すると、すぐそのあとから、まっ赤におこっている炭がかまどからはねだして、この二人のところへやってきました。
すると、ワラがいいました。
「おまえさんたち、どこからきたんだね?」
炭がこたえました。
「おれはうまいぐあいに、火のなかからとびだしてきたんだよ。こうでもしなかったら、まちがいなしにおだぶっさ。もえて灰になっちまうにきまってるもの」
こんどは、マメがいいました。
「あたしもぶじににげてきたわ。あのおばあさんにおナベの中へいれられようものなら、ほかのお友だちとおんなじように、なさけようしゃもなく、ドロドロににられてしまうところだったのよ」
「おれだって、にたりよったりのめにあってるのさ」
と、ワラがいいました。
「おれの兄弟たちは、みんなあのばあさんのおかげで、火をつけられて煙(けむり)になっちまったんだ。ばあさんたら、いっべんに六十もつかんで、みんなの命をとっちまったのさ。おれだけは、運よくばあさんの指のあいだからすべりおちたからいいけどね」
「ところで、おれたちはこれからどうしたらいいだろう?」
と、炭がいいました。
「あたし、こう思うのよ」
と、マメがこたえました。
「あたしたちは運よく死なずにすんだんですから、みんなでなかよしのお友だちになりましょうよ。
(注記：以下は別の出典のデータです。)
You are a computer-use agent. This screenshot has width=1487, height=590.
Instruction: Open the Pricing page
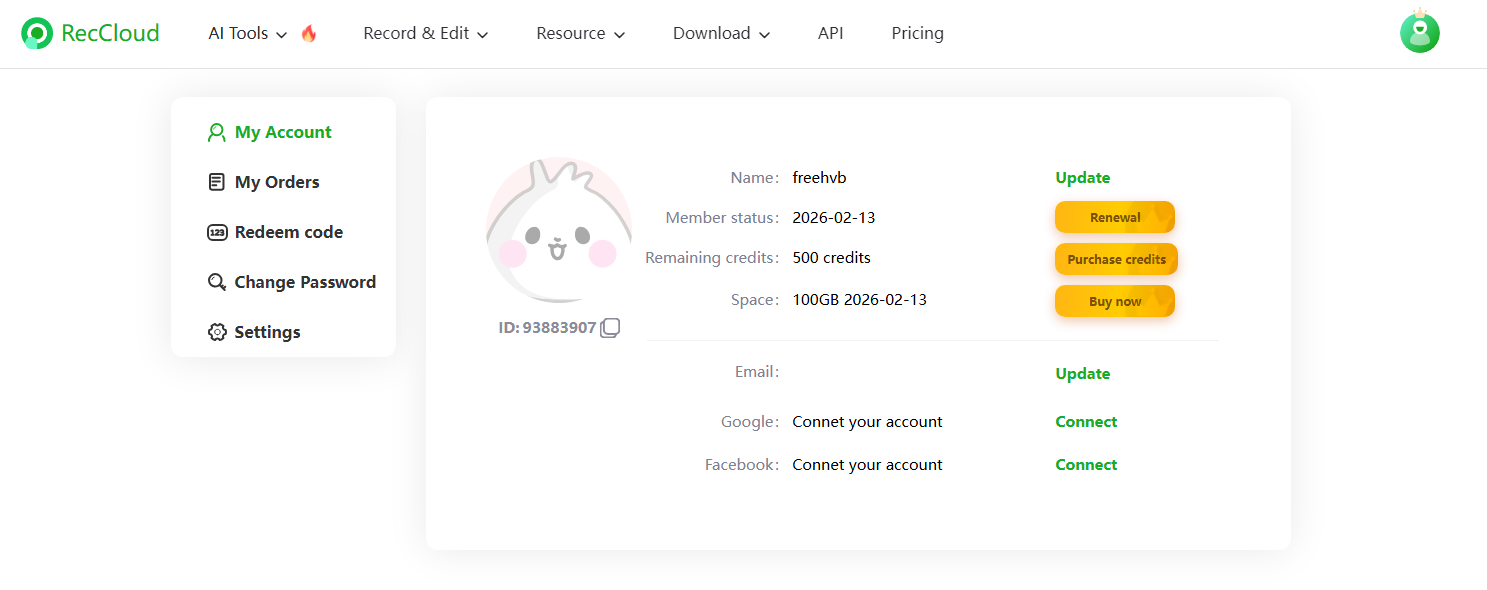pyautogui.click(x=917, y=33)
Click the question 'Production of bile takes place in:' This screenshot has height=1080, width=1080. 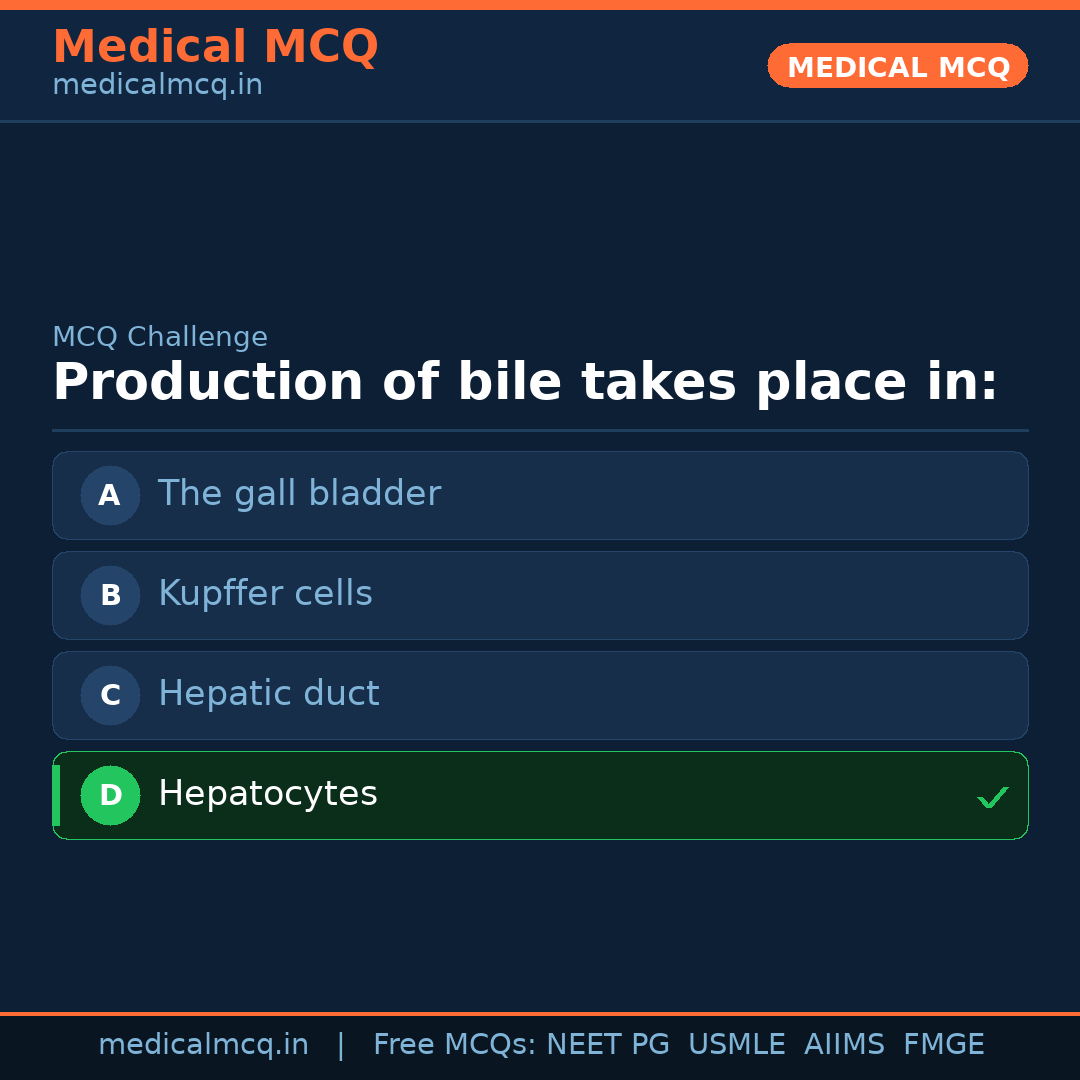(x=525, y=383)
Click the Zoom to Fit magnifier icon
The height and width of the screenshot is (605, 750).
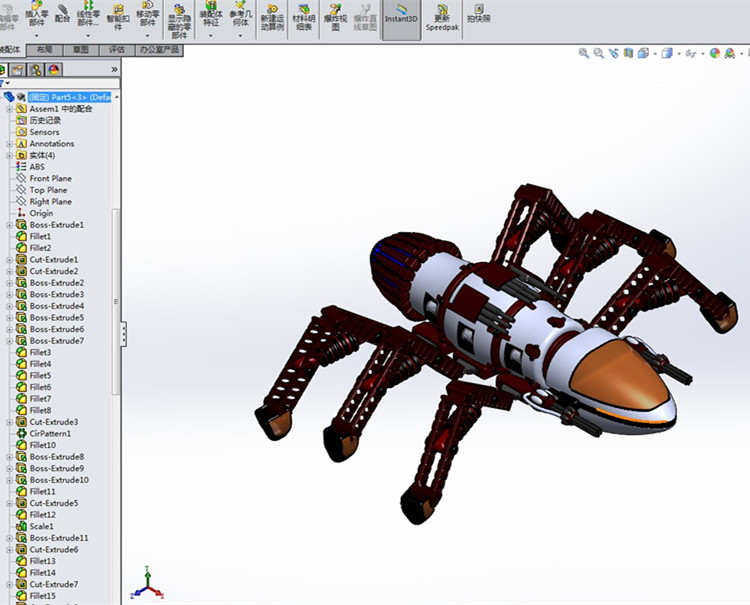(x=584, y=53)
そして、ここでもう二度とあんなひどいめにあわないように、いっしょにそとへでて、どこかよその国へでもいきましょう」
この申し出は、ほかのふたりも気にいりました。
そこで三人は、つれだってでかけました。
やがて三人は、とある小さな水の流れのところにやってきました。
見ると、橋もなければ、わたし板(いた)もありません。
三人は、どうしてわたったものか、とほうにくれてしまいました。
すると、ワラがうまいことを思いついていいました。
「おれが横になって、ねころんでやろう。そうすれば、おまえさんたちは橋をわたるように、おれのからだの上をわたっていけるというもんだ」
こういって、ワラはこっちの岸からむこうの岸まで、からだを長ながとのばしました。
すると、炭は生まれつきせっかちだったものですから、このできたばかりの橋の上をかけだしました。
ところが、まんなかまできて、足の下で水がザーザーとながれる音をききますと、どうにもこわくなって、そこに立ちすくんでしまいました。
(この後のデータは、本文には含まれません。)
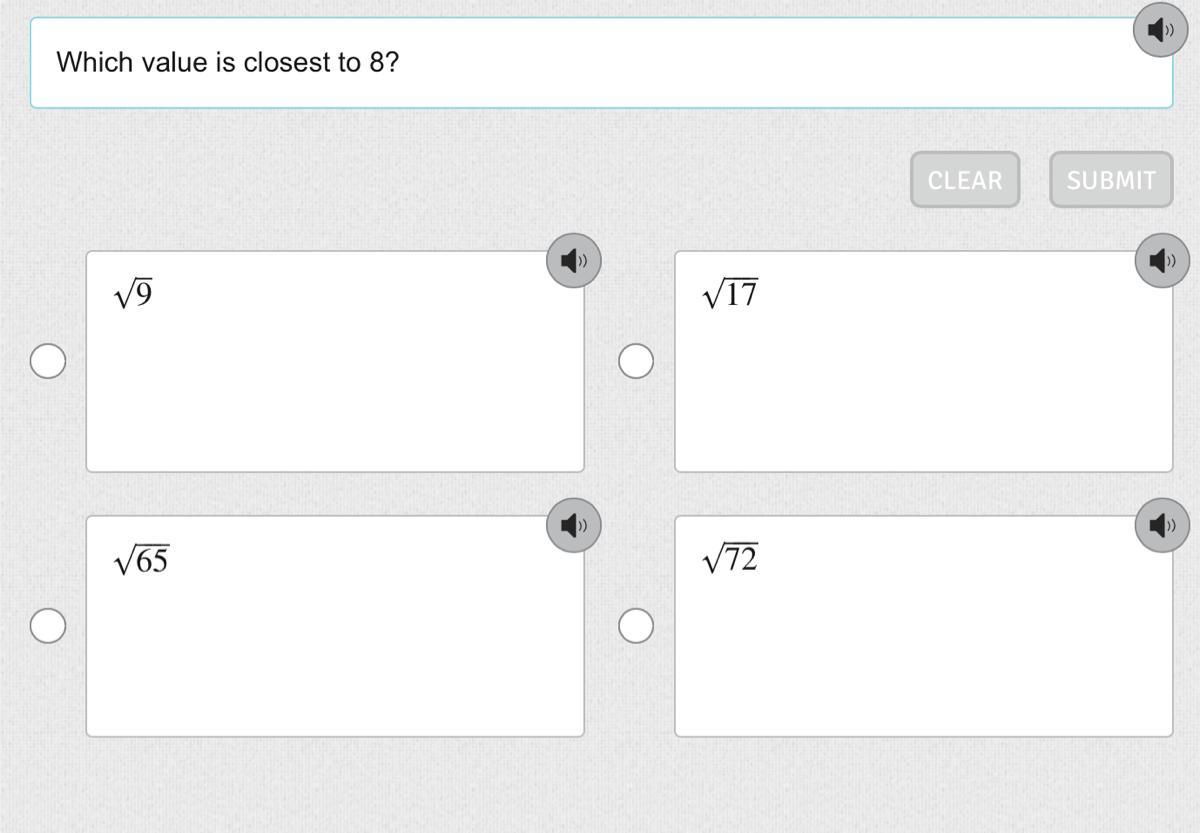This screenshot has height=833, width=1200.
Task: Play audio for the question prompt
Action: [1160, 30]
そのうちにワラはもえだして、ふたつに切れて、流れのなかへおっこちました。
炭もあとから足をすべらせて、水のなかへおちました。
そして、ジュウッといって、命をうしなってしまいました。
マメは用心(ようじん)ぶかく、まだこっちの岸にのこっていましたが、このできごとを見ますと、おかしくってわらわずにはいられません。
ところが、マメはあんまりひどくわらったものですから、とうとうパチンとはじけてしまいました。
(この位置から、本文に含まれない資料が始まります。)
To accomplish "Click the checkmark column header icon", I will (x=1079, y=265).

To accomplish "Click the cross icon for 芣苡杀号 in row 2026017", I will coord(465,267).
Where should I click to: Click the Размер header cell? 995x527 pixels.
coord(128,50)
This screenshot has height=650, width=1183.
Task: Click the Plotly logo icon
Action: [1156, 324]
そのとき、旅まわりをしている仕立屋(したてや)さんが、運よく、はじけたマメをみつけてくれました。
仕立屋さんは、なさけぶかい人でしたから、さっそく針と糸とをとりだして、マメの体をぬいあわせてくれました。
マメは仕立屋さんに、何度も何度もお礼をいいました。
けれども、仕立屋さんがつかったのは黒い糸でしたので、それからというものは、どのマメにも黒いぬい目がついているのです。